Les hommes de Cathelineau sont épuisés après cette mauvaise nuit, et les conditions météorologiques difficiles. La plupart des hommes et de bagages sont logés dans les granges et bâtiments de la ferme La Justice. Des sentinelles sont postées en avant du village de Vibraye. Il est 11h le matin du 8 janvier, Cathelineau et certains de ses hommes se dirigent vers l'église pour y entendre la messe.

Franc-tireur de Cathelineau en mars 1870
Franc-tireur volontaire de Cathelineau en mars 1871.

Au même moment, des cavaliers prussiens tombent sur une sentinelle, âgée de 17 ou 18 ans, et l'abattent d'un coup de revolver dans la tête (peut-être le corps retrouvés en face de la cour de la ferme du Marché Crevé). L'alarme est donnée. Cathelineau positionne ses hommes. Une compagnie du bataillon de la Dordogne, du capitaine Philippari, est placé sur le pont en appui des sentinelles des routes de Montmirail et de Mondoubleau qui s'y réunissent. La capitaine Caillard et trois compagnies de la Dordogne traversent la Braye au nord pour sécuriser une passerelle. Enfin, le commandant Marty est envoyé au sud, sur la route de St Calais, afin d'éviter une mauvaise surprise.

Combat de Vibraye entre prussiens et francs-tireurs de Cathelineau janvier 1871
Combats de Vibraye et emplacement probable des unités. Le capitaine Caillard était peut-être plus au nord encore. Sur chaque flanc, les hommes du 1/75 tentent de trouver un passage, en vain.

En face, arrive le Détachement Rauch, composé du 1er bataillon du 75e régiment (1/75), et du 2e du 90e régiment (2/90), en plus de cavaliers et de chasseurs à pied. Le détachement couvre l'aile gauche du gros du IX. Armeekorps qui s'avance vers Nogent-le-Rotrou et La Ferté-Bernard. Le passage à travers Vibraye n'est possible que par un pont au dessus de la Braye, légèrement gelée. Le 2/90, à la tête de la colonne, se déploie sur les hauteurs à l'est de la ville, de chaque coté de la route. La fusillade éclate. Les français sont faiblement protégés par le léger parapet du pont. Le sergent Jacques Brousse est gravement blessé à la tête et meurt en quelques instants. Le capitaine Paul Caillard est blessé, mais dans le feu de l'action, ne s'en rendra compte que plus tard. Du coté allemand, la 1ere et 4e compagnie du 1/75 reçoivent l'ordre de tenter de trouver un passage vers le nord, en face du château de Vibraye. Cela se révèle impossible, et les deux compagnies s'engagent dans une fusillade avec l'autre rive. Vers le sud, même constat pour les 2e et 3e compagnie. 

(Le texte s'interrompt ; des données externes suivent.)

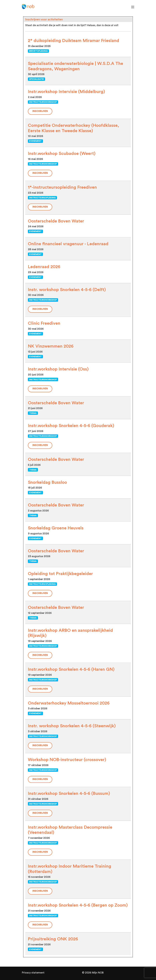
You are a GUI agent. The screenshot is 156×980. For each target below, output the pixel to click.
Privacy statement (33, 972)
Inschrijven (40, 111)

Après avoir tenu un moment, Cathelineau estime que ses bagages sont assez loin pour se permettre de se retirer. L'ordre est donné. Les français abandonnent peu à peu leurs positions. Le retrait permet aux hommes du 2/90 de finalement prendre le pont. Immédiatement suivi par la 2e et 3e compagnie du 1/75 qui bifurquent sur la gauche pour couper la route vers Berfay.

Cathelineau admet avoir perdu une vingtaine d'hommes, mais dit que les prussiens ont subi 90 tués dans l'attaque, et qu'ils n'auraient pas osé pénétrer dans Vibraye avant la soirée. Les allemands, eux, déplorent simplement deux blessés, et notent la capture d'une trentaine de prisonniers. Cathelineau exagère l'intensité du combat. L'histoire régimentaire du 75e régiment précise même, un peu rapidement, que les français ont abandonné le secteur de la Braye sans vraiment combattre.

Combat de Vibraye, localisation des corps retrouvés
Localisation des corps français (croix blanches) relevés après le combat de Vibraye.

Les hommes de Cathelineau retraitent vers Connerré, puis Montfort. Quelques jours plus tard, c'est la défaite du Mans puis l'armistice. Vibraye sera parmi les derniers combats des hommes de Cathelineau dans cette guerre.
Les prussiens prennent leurs quartiers dans Vibraye et Berfay. Si ces derniers ont eu l'impression que les français refusaient le combat aujourd'hui, ils savent que plus ils progressent vers Le Mans, plus la résistance se fera acharnée. Le lendemain, c'est le combat de Thorigné.

 gauche, tombe commune de 7 français tués dans le combat.  droite, tombe d'un soldat allemand mort des ses blessures en décembre 1870.

Le registre paroissial de Vibraye a gardé le témoignage des combats. 

* un franc-tireur du détachement commandé par Monsieur de Cathelineau, paraissant âgé de dix huit ans qu'ils ont entendu appeler du surnom de Petit Courtaud est mort en face la cour de la ferme dite le Marché crevé en cette commune des suites d'un coup de feu dans la tête, sans autre renseignements.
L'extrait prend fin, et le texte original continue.